Geography of Growth and Change
Interrelated nature of the growth of human activity and the resulting spatial expression. Impact of growth on environment. Prerequisite: GEO 120.
The rise of cities and urbanization. Human use of urban space. The city as environment. This course may be offered in an online or hybrid formats. Recommended: GEO 121 or Junior standing.
Areal characteristics and territorial problems of states, including internal regional relations, border disputes, and colonial areas. Selected world problems. Recommended: GEO 121.
Required Courses III
Select two of the following:
United States and Canada
Physical environment, resources, economic activities, population pattern, and interregional relationships of United States and Canada. Recommended: One of: GEO 105, 120, 121, junior standing. CR/NC option available.
Geographic characteristics of the continent, its regions, and economic and political systems since WWII. National characteristics of culture, human/land relationships and international involvements. Identical to EUR 301. Credit may not be earned in more than one of these courses.
Geographic characteristics of Latin America from colonization to present. Regions are interpreted by analysis of geographical elements and their interrelationships. This course may be offered in an online or hybrid format. Recommended: GEO 121 or at least 3 credits in a social science. (University Program Group IV-B: Studies in Cultures Outside of the Anglo-American Tradition)
China: Environment and People
Discussion of China's physical environment and the geographic patterns of social, political, and economic processes. China's dynamic roles in world geopolitics and global economy. Prerequisite: GEO 121 or junior standing.
Six hours of courses that develop analytical skills and techniques for geographic inquiry using either primary or secondary data. These courses must be selected with advisor. Suggested courses include:
Geographic Information Systems I
Concepts and applications of geographic information systems (GIS). Capturing, storing, querying, and displaying geographically referenced data. Primary emphasis is on vector-based GIS. Prerequisite: GEO 203
Remote Sensing of the Environment
Characteristics and principles of remote sensing of the environment. The processes of remote sensing imagery acquisition, analysis, and information extraction. Prerequisites: GEO 203. Recommended: Six hours of geography or other environmental science.
Introduction to Empirical Methods of Political Research
Empirical political research techniques including the scientific method, measurement, descriptive and inferential statistics, literature reviews, data collection, computer assisted data analysis, and research reporting. This course is approved for offering in a distance learning format. Prerequisites: PSC 100 or PSC 105; one other political science course.
Introduction to Social Research and Analysis
First in a two-part methods sequence with SOC 350. Basic research issues. Univariate, bivariate, multivariate analysis techniques in sociology and social work. Computer applications. Prerequisites: SOC 100; completion of math competency.
Six hours of 300-500 level geography or non-geography courses that advance the understanding of contemporary issues outside the U.S. from a global perspective.

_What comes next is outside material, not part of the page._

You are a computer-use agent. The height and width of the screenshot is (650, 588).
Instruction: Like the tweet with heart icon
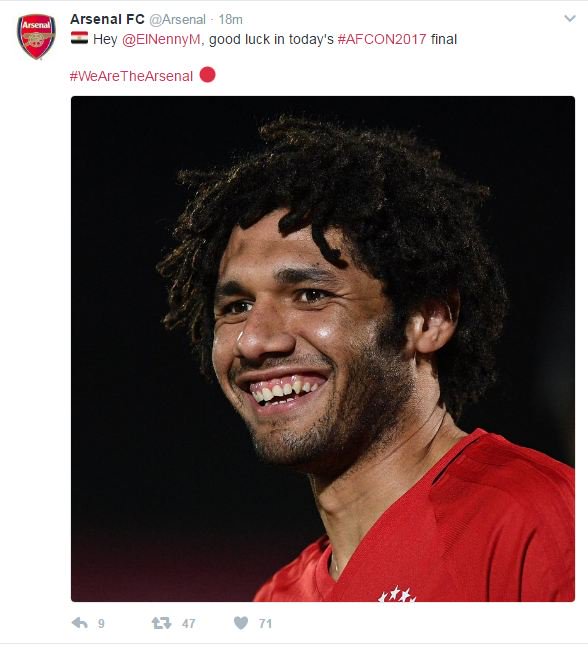pos(241,623)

Specifically, these courses may be either foreign language courses or courses with a primary regional focus outside of the United States. These courses must be selected with advisor. It is strongly recommended that at least 3 hours come from GEO 511 or a similar field-oriented courses:
International Geographic Experience
Experience in field research techniques and knowledge of regions outside the United States. International travel is required. May be repeated one time only. Prerequisites: 6 semester hours of 300 level or higher Geography course.